• Work instructions
Read through the data, and wherever a line holds the word "right", write that line out.

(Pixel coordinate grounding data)
▬▬▬▬▬▬
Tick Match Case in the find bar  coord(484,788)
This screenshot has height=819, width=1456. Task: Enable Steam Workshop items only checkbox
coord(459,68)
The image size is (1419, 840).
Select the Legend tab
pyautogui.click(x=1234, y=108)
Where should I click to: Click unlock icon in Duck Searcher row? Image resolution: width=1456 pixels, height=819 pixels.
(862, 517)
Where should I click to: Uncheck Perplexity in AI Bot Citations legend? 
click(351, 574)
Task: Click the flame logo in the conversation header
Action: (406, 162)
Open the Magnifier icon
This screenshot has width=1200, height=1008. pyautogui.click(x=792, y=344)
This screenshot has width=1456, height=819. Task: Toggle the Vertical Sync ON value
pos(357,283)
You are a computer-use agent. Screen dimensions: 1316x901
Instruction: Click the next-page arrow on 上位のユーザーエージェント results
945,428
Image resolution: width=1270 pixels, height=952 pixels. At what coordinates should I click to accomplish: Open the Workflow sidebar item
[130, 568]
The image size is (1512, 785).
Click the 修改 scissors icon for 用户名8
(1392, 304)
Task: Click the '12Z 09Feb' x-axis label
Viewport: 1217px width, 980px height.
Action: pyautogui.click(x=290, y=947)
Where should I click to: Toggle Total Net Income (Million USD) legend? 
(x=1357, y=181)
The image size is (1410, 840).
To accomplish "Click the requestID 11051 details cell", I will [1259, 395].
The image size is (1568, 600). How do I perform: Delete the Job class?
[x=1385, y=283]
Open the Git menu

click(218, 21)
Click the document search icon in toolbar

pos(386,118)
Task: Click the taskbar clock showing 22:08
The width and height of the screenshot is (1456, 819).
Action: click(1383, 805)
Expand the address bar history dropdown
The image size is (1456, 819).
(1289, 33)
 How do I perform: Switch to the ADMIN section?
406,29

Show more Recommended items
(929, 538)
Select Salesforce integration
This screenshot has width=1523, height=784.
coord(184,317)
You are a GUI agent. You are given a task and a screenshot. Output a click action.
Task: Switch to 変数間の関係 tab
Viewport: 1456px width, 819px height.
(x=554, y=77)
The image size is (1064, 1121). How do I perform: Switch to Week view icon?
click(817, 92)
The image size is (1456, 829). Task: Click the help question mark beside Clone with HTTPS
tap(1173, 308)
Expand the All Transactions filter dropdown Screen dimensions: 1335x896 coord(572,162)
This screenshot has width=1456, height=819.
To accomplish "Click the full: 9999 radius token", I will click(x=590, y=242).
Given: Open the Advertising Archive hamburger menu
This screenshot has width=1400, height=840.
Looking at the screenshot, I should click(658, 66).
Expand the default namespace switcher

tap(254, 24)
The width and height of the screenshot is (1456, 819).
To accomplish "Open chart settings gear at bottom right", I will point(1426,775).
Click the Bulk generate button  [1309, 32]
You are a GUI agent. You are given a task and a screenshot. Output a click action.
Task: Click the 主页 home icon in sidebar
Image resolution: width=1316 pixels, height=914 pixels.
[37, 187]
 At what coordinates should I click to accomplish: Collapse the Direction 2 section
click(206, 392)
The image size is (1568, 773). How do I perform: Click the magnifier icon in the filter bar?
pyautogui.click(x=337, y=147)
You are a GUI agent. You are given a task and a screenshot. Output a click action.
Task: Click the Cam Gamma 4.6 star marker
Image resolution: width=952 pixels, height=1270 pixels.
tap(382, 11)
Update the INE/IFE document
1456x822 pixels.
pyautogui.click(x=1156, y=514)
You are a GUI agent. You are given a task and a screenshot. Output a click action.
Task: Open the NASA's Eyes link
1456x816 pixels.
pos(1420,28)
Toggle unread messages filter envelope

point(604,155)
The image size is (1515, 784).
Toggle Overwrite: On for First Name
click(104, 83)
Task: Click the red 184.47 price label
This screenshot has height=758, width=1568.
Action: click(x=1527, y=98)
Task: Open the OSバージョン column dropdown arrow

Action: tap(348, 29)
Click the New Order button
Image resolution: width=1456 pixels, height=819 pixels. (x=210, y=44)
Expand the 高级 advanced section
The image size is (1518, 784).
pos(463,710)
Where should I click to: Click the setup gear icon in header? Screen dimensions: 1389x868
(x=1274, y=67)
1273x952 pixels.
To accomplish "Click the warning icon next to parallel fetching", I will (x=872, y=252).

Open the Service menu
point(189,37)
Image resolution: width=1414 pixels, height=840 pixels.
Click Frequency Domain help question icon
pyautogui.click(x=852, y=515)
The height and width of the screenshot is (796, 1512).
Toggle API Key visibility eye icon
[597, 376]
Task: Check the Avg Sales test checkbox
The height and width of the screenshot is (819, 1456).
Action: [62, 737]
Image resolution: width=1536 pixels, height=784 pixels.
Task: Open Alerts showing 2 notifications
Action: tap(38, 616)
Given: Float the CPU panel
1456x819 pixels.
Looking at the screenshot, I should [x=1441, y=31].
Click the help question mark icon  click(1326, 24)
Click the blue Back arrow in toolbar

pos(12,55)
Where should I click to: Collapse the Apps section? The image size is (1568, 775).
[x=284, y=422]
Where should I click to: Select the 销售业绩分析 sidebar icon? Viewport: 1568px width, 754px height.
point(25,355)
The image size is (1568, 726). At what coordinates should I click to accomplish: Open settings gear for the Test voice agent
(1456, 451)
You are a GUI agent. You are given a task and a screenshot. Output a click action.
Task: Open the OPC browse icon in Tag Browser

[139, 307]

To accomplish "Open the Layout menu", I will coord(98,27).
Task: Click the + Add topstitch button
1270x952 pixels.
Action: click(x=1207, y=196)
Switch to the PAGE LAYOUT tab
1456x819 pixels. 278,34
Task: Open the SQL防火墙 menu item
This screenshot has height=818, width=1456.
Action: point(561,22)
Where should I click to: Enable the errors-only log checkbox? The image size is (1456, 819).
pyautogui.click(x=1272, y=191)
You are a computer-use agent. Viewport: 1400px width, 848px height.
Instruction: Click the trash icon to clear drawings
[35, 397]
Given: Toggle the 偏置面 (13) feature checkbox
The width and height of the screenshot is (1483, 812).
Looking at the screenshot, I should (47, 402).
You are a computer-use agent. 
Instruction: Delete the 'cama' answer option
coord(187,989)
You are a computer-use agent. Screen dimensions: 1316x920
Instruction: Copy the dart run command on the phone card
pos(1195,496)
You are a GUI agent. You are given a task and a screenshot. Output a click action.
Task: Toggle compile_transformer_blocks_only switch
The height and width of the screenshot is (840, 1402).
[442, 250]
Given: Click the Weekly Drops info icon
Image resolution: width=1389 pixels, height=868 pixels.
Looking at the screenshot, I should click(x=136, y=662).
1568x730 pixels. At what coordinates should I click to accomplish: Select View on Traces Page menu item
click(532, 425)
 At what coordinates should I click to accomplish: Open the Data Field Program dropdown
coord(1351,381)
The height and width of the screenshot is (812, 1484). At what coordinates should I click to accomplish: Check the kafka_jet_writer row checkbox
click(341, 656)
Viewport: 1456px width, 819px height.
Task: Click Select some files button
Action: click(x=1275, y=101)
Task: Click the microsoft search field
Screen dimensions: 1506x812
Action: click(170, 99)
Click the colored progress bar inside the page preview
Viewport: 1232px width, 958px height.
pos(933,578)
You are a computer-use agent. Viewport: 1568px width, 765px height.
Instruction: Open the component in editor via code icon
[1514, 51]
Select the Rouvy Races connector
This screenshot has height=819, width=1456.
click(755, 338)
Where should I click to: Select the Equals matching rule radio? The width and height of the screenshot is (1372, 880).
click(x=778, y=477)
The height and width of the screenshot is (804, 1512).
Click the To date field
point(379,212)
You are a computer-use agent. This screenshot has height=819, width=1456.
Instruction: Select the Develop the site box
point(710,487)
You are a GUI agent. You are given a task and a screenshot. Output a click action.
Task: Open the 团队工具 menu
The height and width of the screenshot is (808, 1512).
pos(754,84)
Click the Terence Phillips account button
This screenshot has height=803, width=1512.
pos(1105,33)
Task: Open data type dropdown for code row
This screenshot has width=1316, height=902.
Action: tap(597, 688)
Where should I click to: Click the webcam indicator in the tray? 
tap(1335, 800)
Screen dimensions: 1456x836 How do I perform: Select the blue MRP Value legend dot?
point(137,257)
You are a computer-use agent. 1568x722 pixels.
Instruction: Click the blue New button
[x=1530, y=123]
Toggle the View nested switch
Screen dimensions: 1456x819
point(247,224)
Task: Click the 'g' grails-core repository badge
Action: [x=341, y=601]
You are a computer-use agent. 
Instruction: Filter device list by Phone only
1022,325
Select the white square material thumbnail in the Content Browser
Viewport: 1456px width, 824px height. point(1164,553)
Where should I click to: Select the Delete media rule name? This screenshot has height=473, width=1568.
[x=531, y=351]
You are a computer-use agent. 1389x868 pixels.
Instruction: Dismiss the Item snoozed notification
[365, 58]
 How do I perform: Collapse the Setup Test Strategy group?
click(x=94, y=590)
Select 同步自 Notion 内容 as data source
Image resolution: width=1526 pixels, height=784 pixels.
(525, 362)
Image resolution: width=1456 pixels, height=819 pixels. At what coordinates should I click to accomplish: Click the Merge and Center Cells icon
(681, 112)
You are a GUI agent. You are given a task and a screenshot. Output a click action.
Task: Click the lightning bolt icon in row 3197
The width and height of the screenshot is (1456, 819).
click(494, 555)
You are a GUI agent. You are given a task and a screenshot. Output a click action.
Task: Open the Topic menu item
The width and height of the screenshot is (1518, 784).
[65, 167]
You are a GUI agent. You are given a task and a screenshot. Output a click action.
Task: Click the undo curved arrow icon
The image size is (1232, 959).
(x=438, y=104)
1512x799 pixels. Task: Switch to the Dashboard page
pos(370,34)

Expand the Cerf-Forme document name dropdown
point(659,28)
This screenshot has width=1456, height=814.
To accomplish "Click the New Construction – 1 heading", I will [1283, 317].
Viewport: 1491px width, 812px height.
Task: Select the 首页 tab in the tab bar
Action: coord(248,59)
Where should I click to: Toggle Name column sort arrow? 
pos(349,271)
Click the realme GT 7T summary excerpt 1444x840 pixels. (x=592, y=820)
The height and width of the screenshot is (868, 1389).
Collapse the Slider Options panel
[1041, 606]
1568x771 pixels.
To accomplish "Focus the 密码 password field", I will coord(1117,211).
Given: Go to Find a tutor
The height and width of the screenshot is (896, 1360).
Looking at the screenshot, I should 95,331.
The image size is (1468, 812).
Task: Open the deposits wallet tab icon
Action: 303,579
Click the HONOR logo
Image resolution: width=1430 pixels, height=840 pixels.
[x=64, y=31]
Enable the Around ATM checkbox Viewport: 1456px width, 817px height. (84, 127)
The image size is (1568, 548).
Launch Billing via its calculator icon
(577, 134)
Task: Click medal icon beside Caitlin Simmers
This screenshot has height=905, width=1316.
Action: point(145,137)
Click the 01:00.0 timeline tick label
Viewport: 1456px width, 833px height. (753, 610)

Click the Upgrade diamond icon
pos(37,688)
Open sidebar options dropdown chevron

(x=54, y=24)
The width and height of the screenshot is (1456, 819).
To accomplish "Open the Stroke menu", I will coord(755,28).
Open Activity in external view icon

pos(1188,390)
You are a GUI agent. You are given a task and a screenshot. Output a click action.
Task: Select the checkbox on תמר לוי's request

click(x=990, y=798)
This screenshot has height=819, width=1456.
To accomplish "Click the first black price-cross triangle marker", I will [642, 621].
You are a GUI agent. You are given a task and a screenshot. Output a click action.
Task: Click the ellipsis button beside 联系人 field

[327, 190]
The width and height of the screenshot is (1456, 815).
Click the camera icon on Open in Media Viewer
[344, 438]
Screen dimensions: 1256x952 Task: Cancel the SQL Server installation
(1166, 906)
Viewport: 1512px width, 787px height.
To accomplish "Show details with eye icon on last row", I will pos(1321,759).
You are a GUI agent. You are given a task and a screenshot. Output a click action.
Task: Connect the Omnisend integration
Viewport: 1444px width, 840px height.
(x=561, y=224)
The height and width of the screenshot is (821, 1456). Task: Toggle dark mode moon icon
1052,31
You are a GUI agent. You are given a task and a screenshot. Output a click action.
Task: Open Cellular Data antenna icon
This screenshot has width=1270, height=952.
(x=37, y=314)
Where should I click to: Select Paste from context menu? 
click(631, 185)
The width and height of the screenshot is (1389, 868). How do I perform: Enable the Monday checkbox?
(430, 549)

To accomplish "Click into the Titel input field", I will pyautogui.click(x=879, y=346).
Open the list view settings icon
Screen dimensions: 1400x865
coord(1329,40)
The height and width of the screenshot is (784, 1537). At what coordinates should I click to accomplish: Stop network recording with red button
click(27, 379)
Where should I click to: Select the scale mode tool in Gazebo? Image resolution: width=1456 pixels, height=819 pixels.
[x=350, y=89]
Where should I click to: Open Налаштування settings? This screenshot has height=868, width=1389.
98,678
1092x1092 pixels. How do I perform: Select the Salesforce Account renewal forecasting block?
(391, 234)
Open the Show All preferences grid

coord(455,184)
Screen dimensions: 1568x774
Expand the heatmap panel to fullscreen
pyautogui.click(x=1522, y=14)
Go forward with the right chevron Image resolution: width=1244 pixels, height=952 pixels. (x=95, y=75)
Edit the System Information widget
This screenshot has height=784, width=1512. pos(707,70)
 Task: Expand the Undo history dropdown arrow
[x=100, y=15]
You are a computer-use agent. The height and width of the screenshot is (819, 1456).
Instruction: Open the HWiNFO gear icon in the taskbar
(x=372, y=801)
▬▬▬▬▬▬
• Expected output
To accomplish "Open chart settings gear at bottom right", I will point(1426,775).
Go forward with the right chevron Image resolution: width=1244 pixels, height=952 pixels. (x=95, y=75)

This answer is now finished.